> [INSTRUÇÕES]: Segundo o trecho, o que orienta o desenvolvimento de uma cultura dada a partir da organização que ela faz? Liste todos os itens.

> [TRECHO]:
########################################

Como forma então o imaginário
de uma cultura dada?
Para a compreensão do que
segue, deve-se considerar que o processo de formação das imagens é o mesmo quer
se trate de um indivíduo, quer se trate de uma cultura.
A sensibilidade própria de uma
cultura em interação com um meio e circunstâncias determinadas, valoriza mais
ou menos os schémes que, como um todo, correspondem à condição humana.Assim é
que uma cultura pode perceber o universo em duas perspectivas: como cheio de
divisões e oposições1, e outra o percebera como unido e harmonioso.
A primeira estará valorizando
os schémes da divisão entre opostos: alto/baixo, bem/mal etc. e valorizará a
individualidade, o arquétipo do herói, o exercício do poder, a ação (como, por
exemplo, os Mundugumor estudados por M.Mead: tribo da Nova Guiné australiana,
os Mundugumor são canibais e caçadores de cabeças, individualistas e ávidos de
poder).
A segunda, estará valorizando
a comunidade, o plural, o arquétipo da mãe, do aconchego, o ato de proteger, o
refugio (como por exemplo os Arapesh estudados pela mesma M.Mead: tribo do nordeste da Nova Guiné que têm por
principais valores a comunidade e a harmonia). Isto não significa que todos os
elementos da cultura se encontram neste registro de sensibilidade e percepção,
mas que existe um pólo predominante. Por este motivo não se trata de
classificar uma cultura em tal ou tal estrutura mas de perceber o tipo de
dinamismo que se encontra em ação e polarização predominante. O que leva à
determinação do “trajeto antropológico” em determinada cultura ou grupo social.
O schéme é pois a dimensão
mais abstrata, correspondendo ao verbo, à ação básica de dividir, unir,
confundir. O arquétipo, dando forma a esta intenção fundamental, já vai ser uma
imagem, herói, mãe, ou tempo cíclico, mas universal. Já o símbolo, vai ser a
tradução desse arquétipo dentro de um contexto específico. Exemplo: schéme:
unir, proteger; arquétipo: a mãe; símbolo para a cultura cristã: a virgem
Maria.
O mito vai transformar em
linguagem, em relato (história),as escolhas assim feitas, e este relato, por
sua vez vai organizar o mundo, estabelecer o modo das relações sociais, e seus
personagens vão servir de modelo para a ação cotidiana dos indivíduos (em “o
duplo e a metamorfose”da antropologia franco-brasileira Monique Augras, pode-se
observar a importância do modelo, do exemplo dado pelos orixás na vivência
cotidiana dos adeptos do Candomblé, no Rio de Janeiro).
São pois os schémes,
arquétipos, símbolos e mitos que vão, a partir da sua organização, feita por
uma cultura dada, orientar o desenvolvimento desta cultura.
1.4.1
Os Símbolos Convergem
As imagens vêm se organizar em
torno de um “núcleo” e formam constelações, se organizando a um só tempo em
torno de imagens de gestos, de schémes, e em torno de objetos privilegiados
pela sensibilidade.

########################################

> [LINHAS EXIBIDAS]:
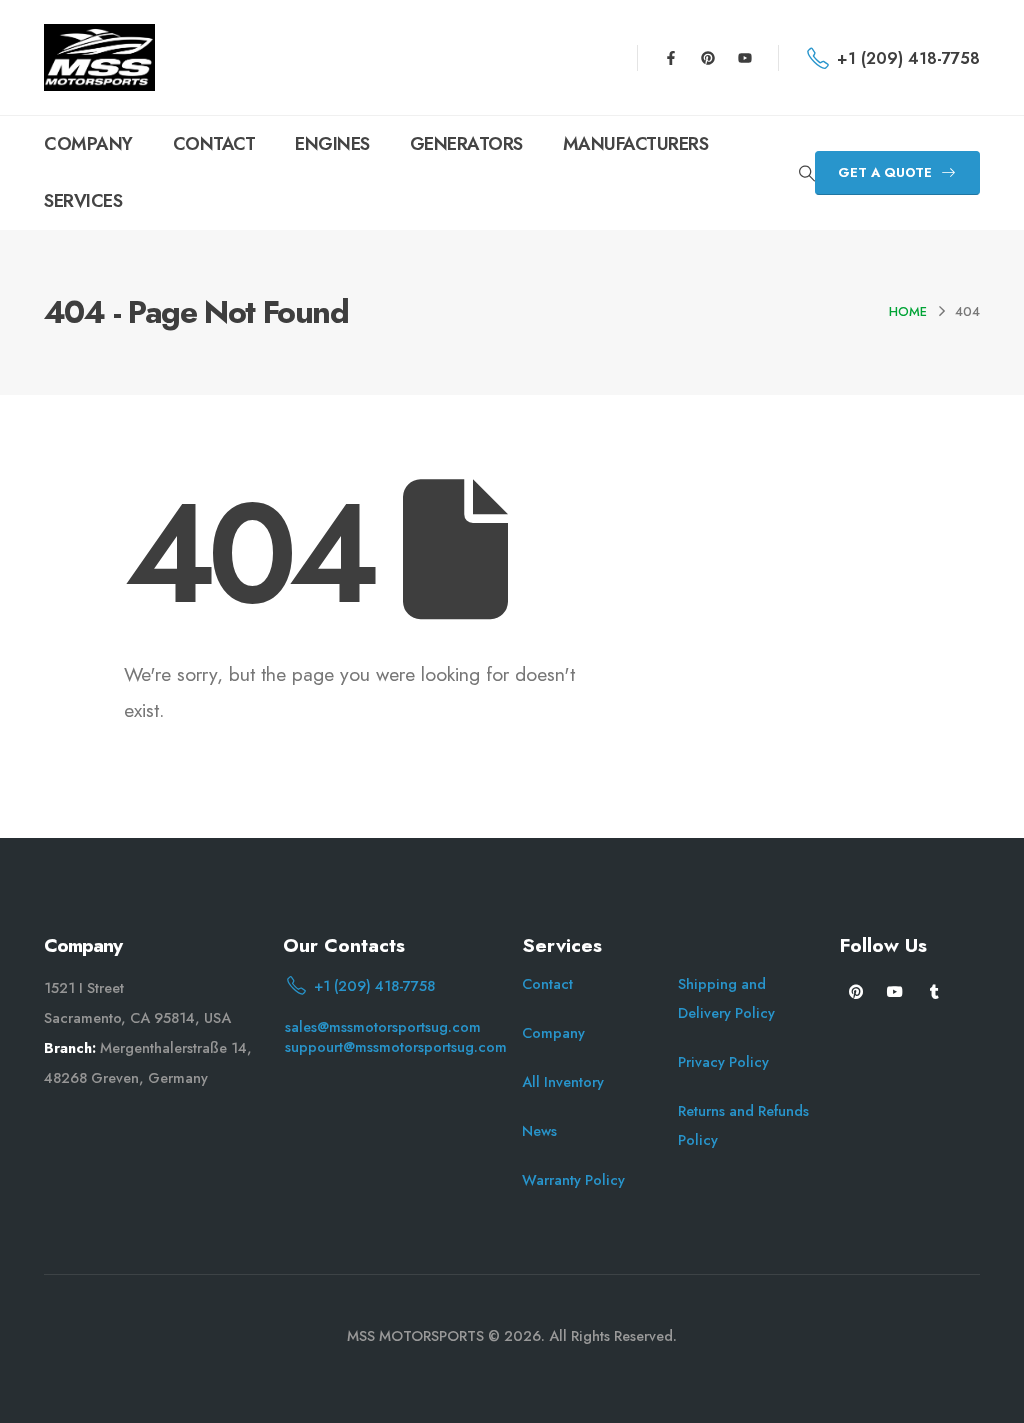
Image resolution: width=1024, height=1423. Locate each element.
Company (553, 1033)
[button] (806, 174)
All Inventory (563, 1082)
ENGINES (332, 144)
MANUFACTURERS (636, 144)
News (539, 1131)
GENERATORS (466, 144)
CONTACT (214, 144)
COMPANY (88, 144)
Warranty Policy (573, 1180)
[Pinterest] (708, 58)
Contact (547, 984)
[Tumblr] (934, 990)
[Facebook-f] (671, 58)
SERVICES (83, 201)
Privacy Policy (723, 1062)
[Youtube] (745, 58)
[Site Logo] (99, 57)
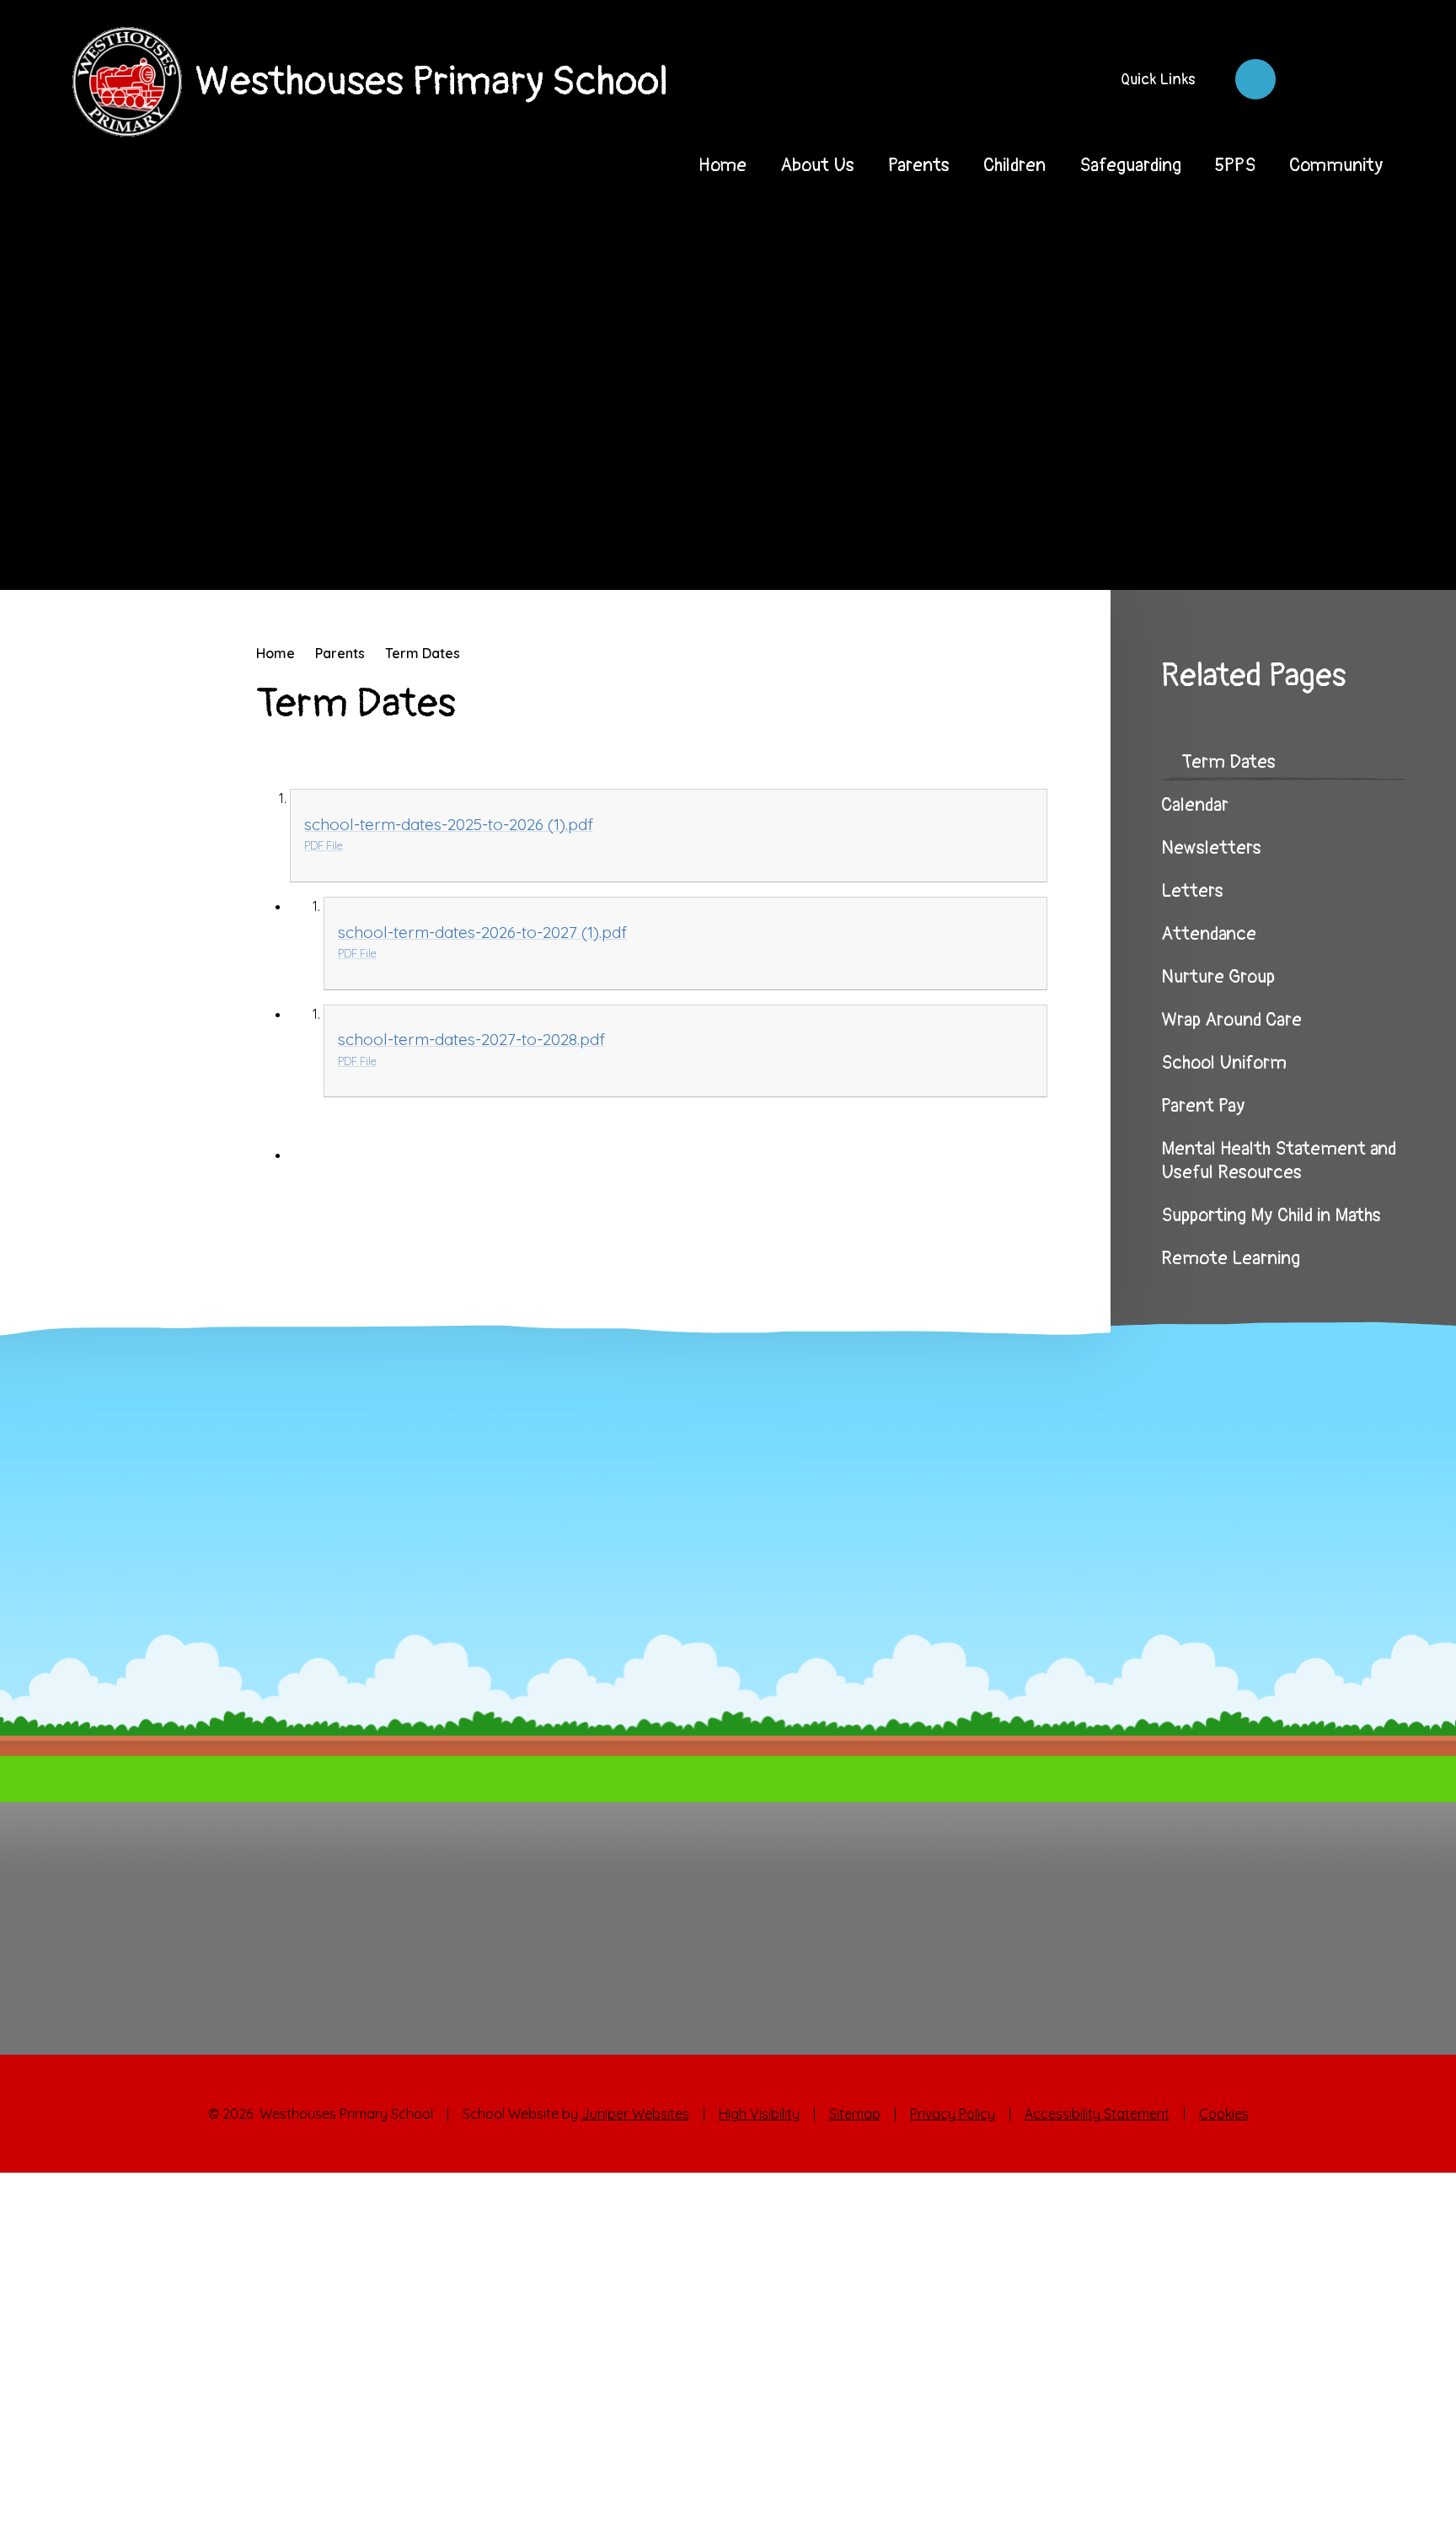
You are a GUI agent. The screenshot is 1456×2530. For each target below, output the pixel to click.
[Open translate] (1309, 79)
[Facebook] (1255, 79)
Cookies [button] (1224, 2113)
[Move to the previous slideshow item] (1297, 546)
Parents (340, 653)
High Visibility (759, 2113)
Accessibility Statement (1097, 2113)
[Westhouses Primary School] (127, 82)
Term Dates (422, 653)
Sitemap (855, 2113)
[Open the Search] (1363, 79)
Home (275, 653)
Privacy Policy (952, 2113)
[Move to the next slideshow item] (1344, 546)
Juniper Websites (635, 2113)
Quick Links (1158, 79)
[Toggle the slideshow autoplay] (1391, 546)
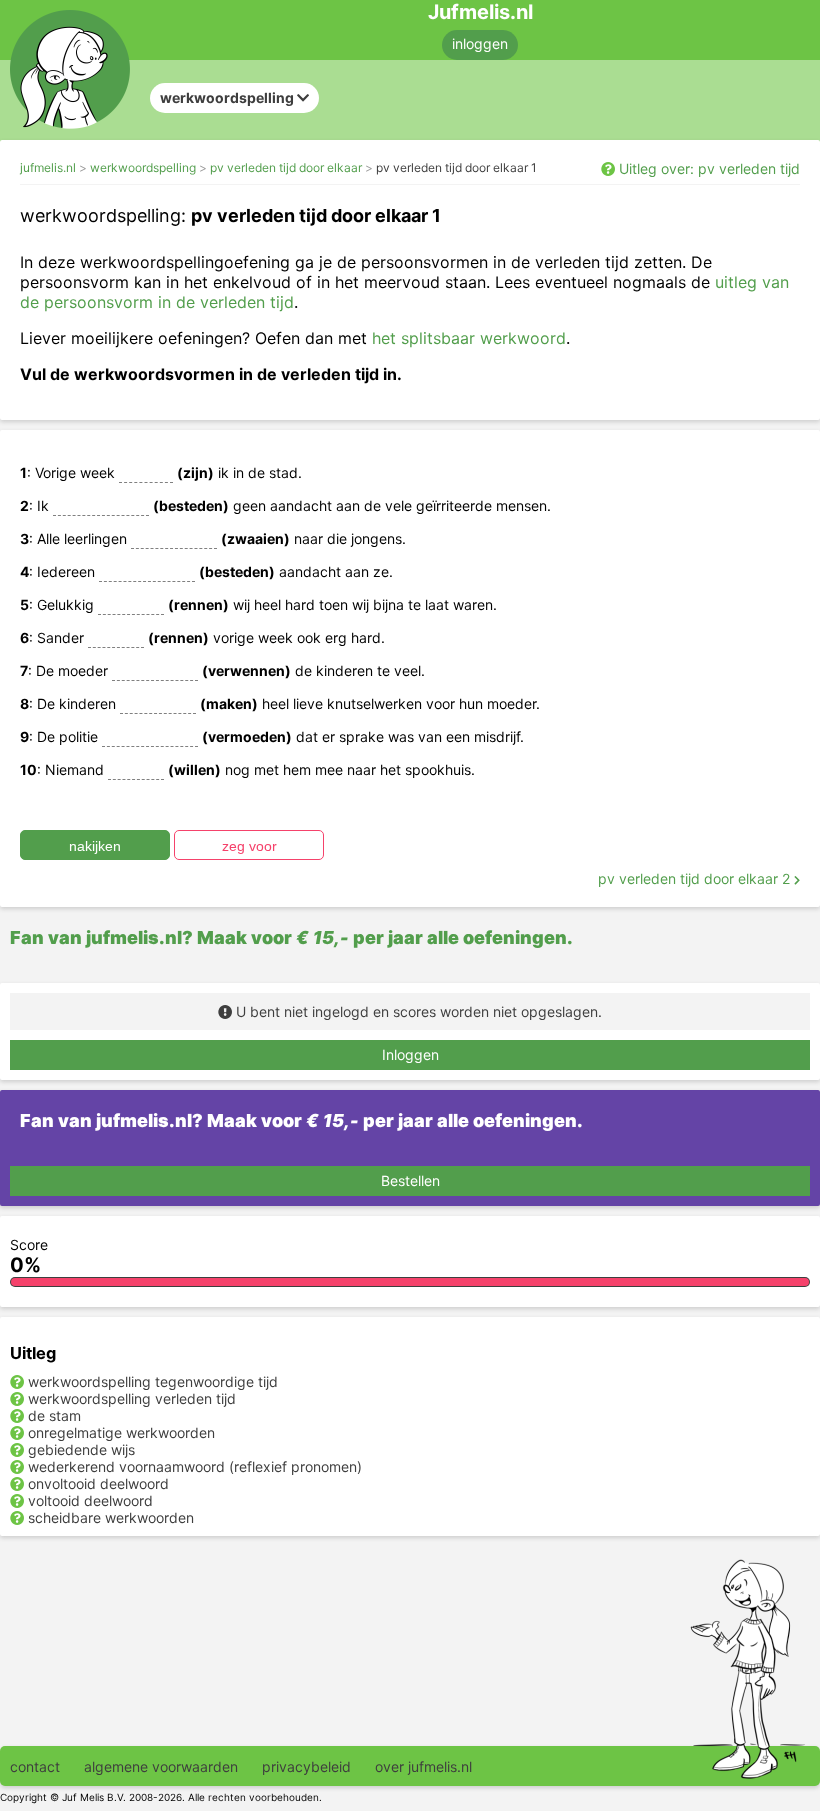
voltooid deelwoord (90, 1500)
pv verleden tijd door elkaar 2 (696, 878)
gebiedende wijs (81, 1449)
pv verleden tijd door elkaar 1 (456, 167)
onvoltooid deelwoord (98, 1483)
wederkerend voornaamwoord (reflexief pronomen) (195, 1466)
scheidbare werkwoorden (111, 1517)
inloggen (480, 43)
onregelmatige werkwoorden (121, 1432)
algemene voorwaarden (161, 1766)
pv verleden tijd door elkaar (286, 167)
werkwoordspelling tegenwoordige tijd (153, 1381)
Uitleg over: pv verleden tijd (709, 168)
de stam (54, 1415)
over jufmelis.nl (423, 1766)
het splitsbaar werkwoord (469, 338)
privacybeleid (306, 1766)
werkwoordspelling (143, 167)
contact (35, 1766)
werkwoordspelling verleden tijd (132, 1398)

########################################

> [RESPOSTA]:
- schémes
- arquétipos
- símbolos
- mitos